Providing more insights, Anupama Reddy, Vice President and Co-Group Head, Corporate Ratings, ICRA, said: “The key triggers for digital explosion in India are the increasing internet and mobile penetration, the Government’s thrust on e-governance/digital India, adoption of new technologies (cloud computing, IoT, 5G etc), growing user base for social media, gaming, e-commerce and OTT platforms. This, coupled with favourable regulatory policies viz. the draft Digital Data Protection Bill 2022, providing infrastructure status to data centres, special incentives from Central and state governments like land at subsidised cost, power subsidies, exemptions on stamp duty, discounts on usage of renewable energy and procurement of IT components made locally, and other concessions are expected to boost DC investments in the country.”

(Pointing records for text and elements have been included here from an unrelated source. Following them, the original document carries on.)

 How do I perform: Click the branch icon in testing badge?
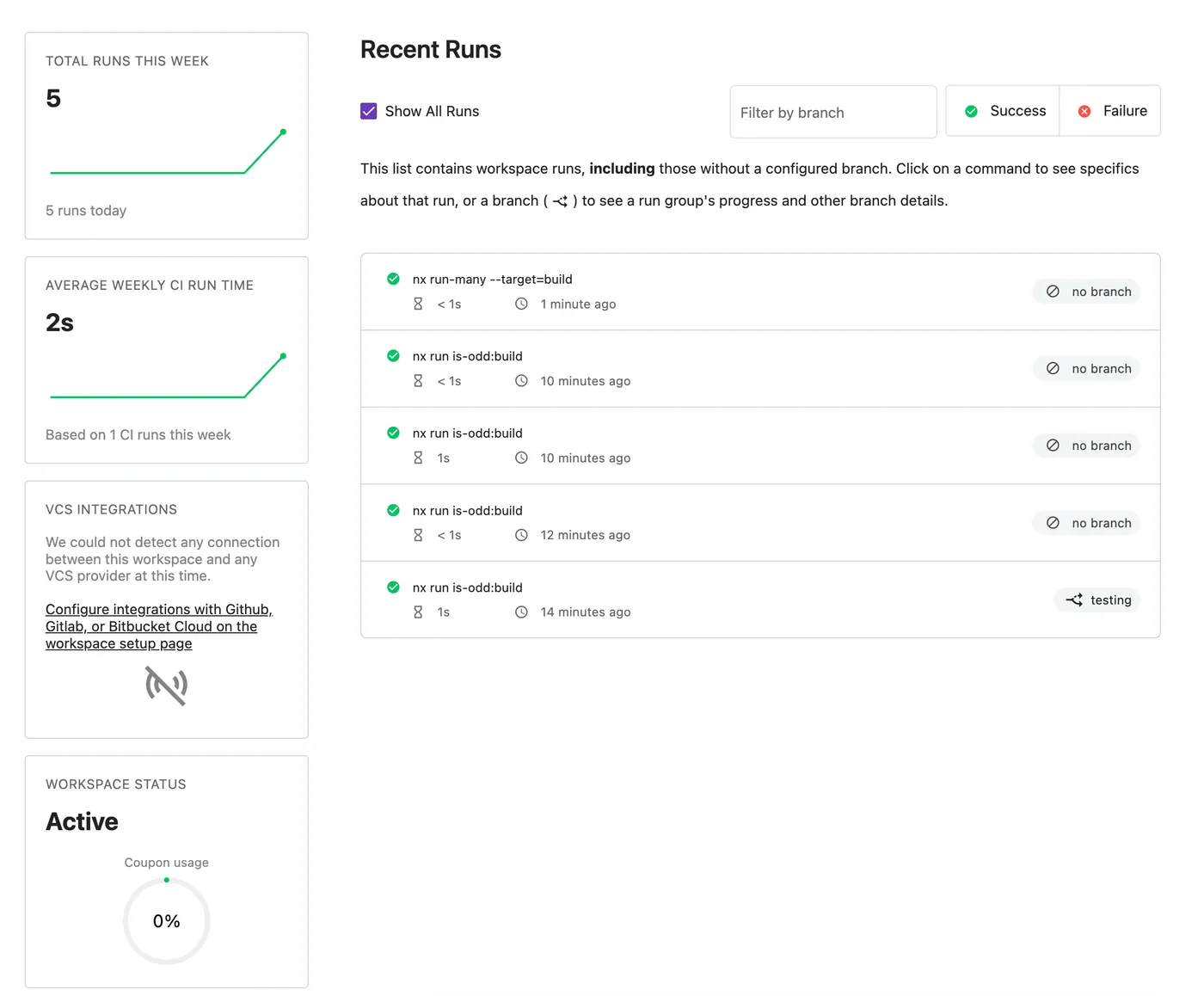pos(1074,600)

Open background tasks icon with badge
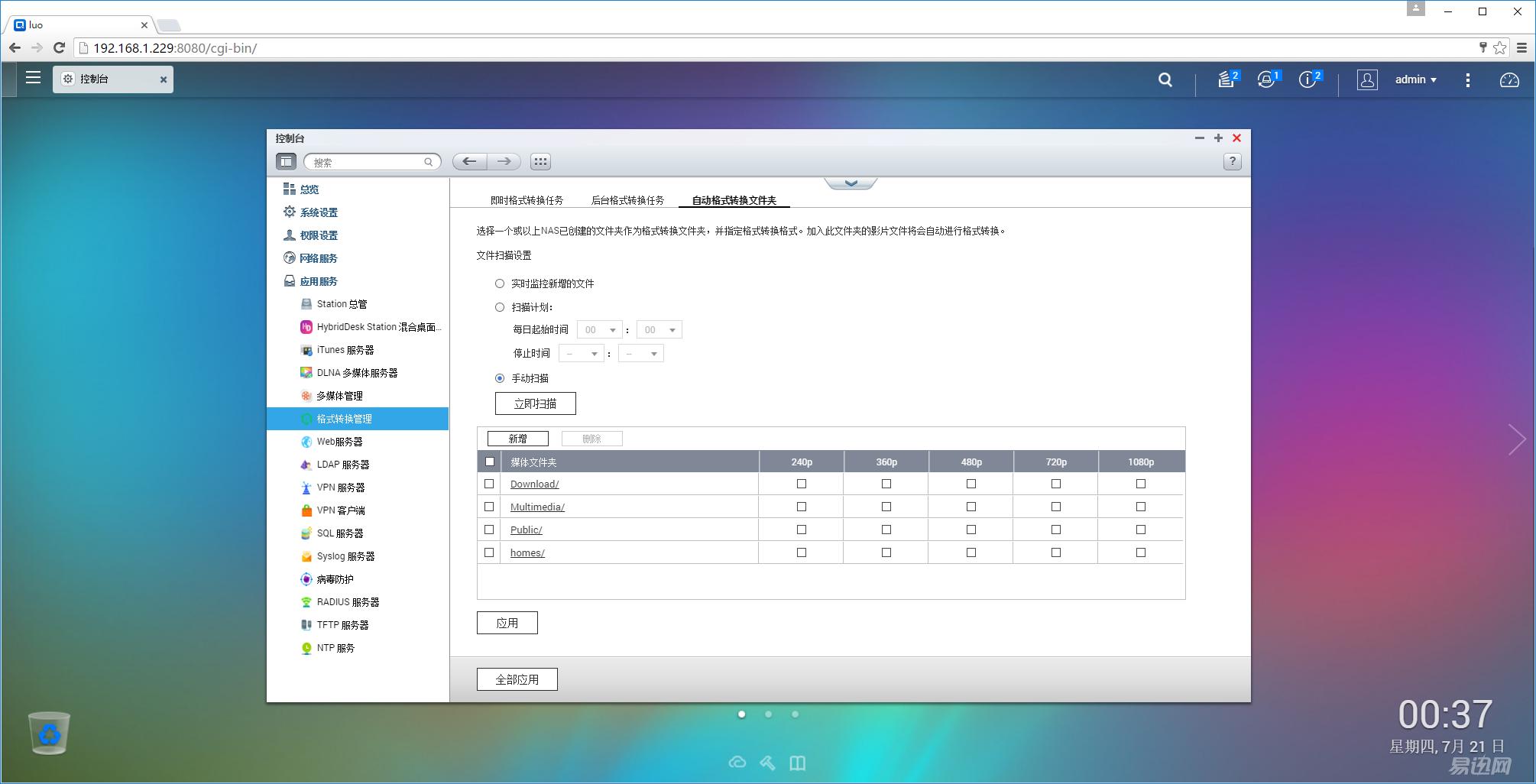click(1227, 79)
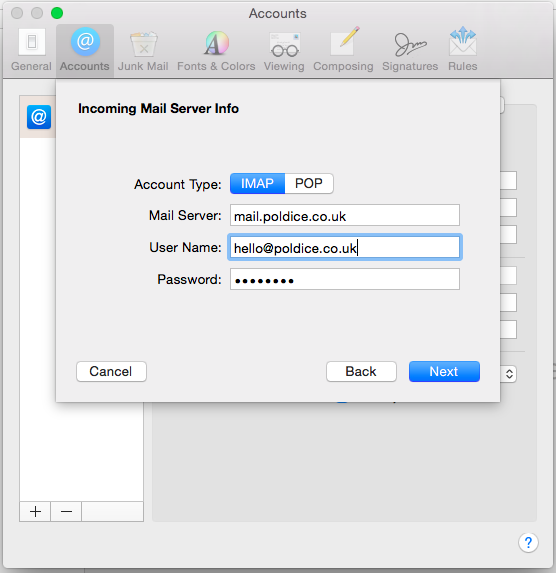Open Rules preferences

[x=463, y=50]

“ICRA expects the sector to witness a six-fold increase in capacities in the next six years, withMumbai, Hyderabad and NCR to account for 70-75% of the installed DC capacity. The presence of landing stations, fibre connectivity, uninterrupted power supply, proximity to tenant’s headquarters and high score on disaster proofing are some of the key parameters a DC operator would look for in a location. Mumbai and Chennai have maximum landing stations, with the former being the preferred location for a DC operator. Chennai’s reputation took a dent due to the floods of 2017 and 2018. The other key emerging locations are Hyderabad and Pune, wherein some of the large hyper scalers are setting up huge DCs closer to their operation bases in India,” Reddy added.

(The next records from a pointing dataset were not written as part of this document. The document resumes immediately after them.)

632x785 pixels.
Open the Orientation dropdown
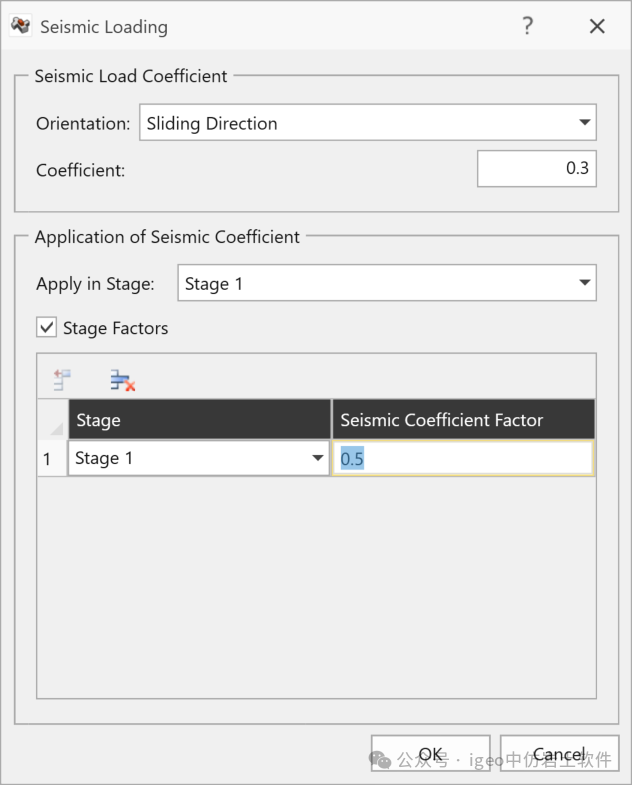(584, 123)
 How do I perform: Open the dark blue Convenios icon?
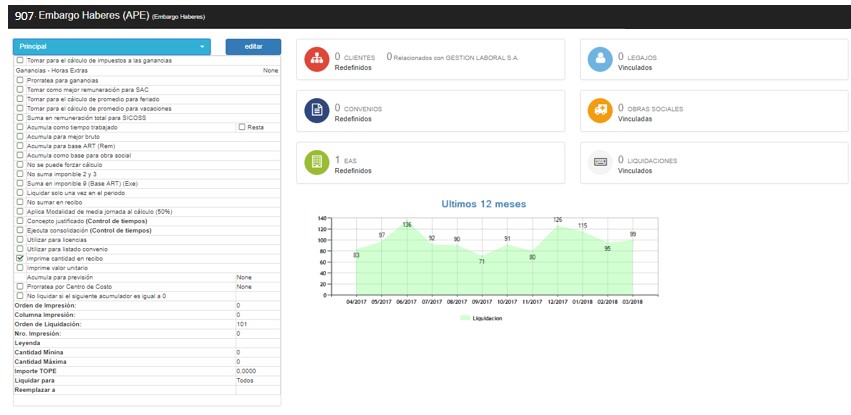click(316, 110)

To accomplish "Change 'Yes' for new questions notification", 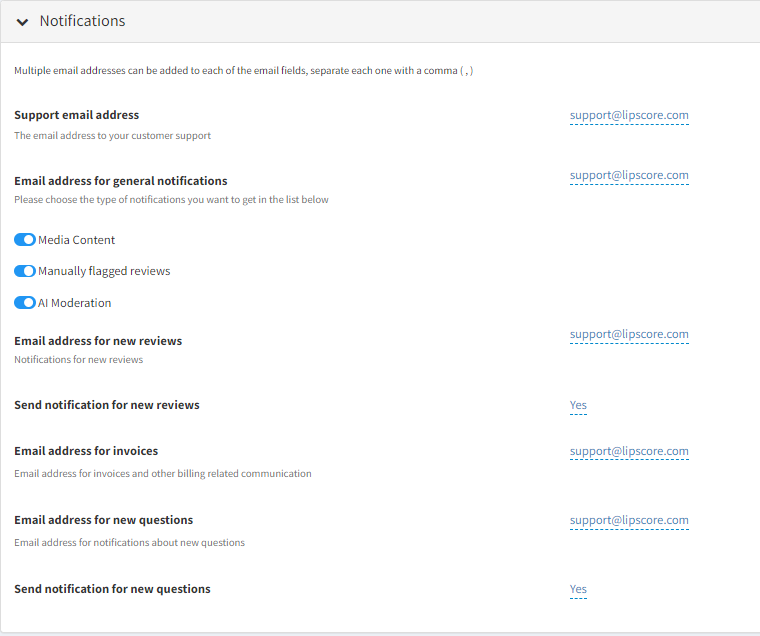I will coord(578,590).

Given the ESG considerations for most of the key tenants, DC players are also expected to invest in green power to meet their power requirements. The industry revenues are expected to increase at a CAGR of around 17-19% during FY2023-FY2025 (24.5% CAGR growth during FY2018-FY2022), supported by an increase in capacity utilisation and ramp-up of new DCs. With increase in revenues and better absorption of fixed costs, operating margins are likely to improve and remain in the range of 43%-45% during the next three years.

The ROCE is expected to remain modest as the DC players are in the midst of a large capex programme wherein the ramp-up of the DCs is likely to happen over a period of time. The increasing competitive intensity is expected to exert pressure on margins for incremental business. This, along with the large debt-funded capex, could exert pressure on the credit metrics of the players.

The Government has withdrawn the draft Personal Data Protection Bill in August 2022 after five years and rolled out a new draft Bill, titled the Digital Personal Data Protection Bill 2022 in November 2022.“The new Bill has increased penalty for breaches and eased cross-border data flows where data can be stored in trusted nations compared to the earlier Bill, which had mandatory requirement for storage of personal data locally. The impact of the new Bill on demand for data centres in India remains to be seen,” concluded Reddy.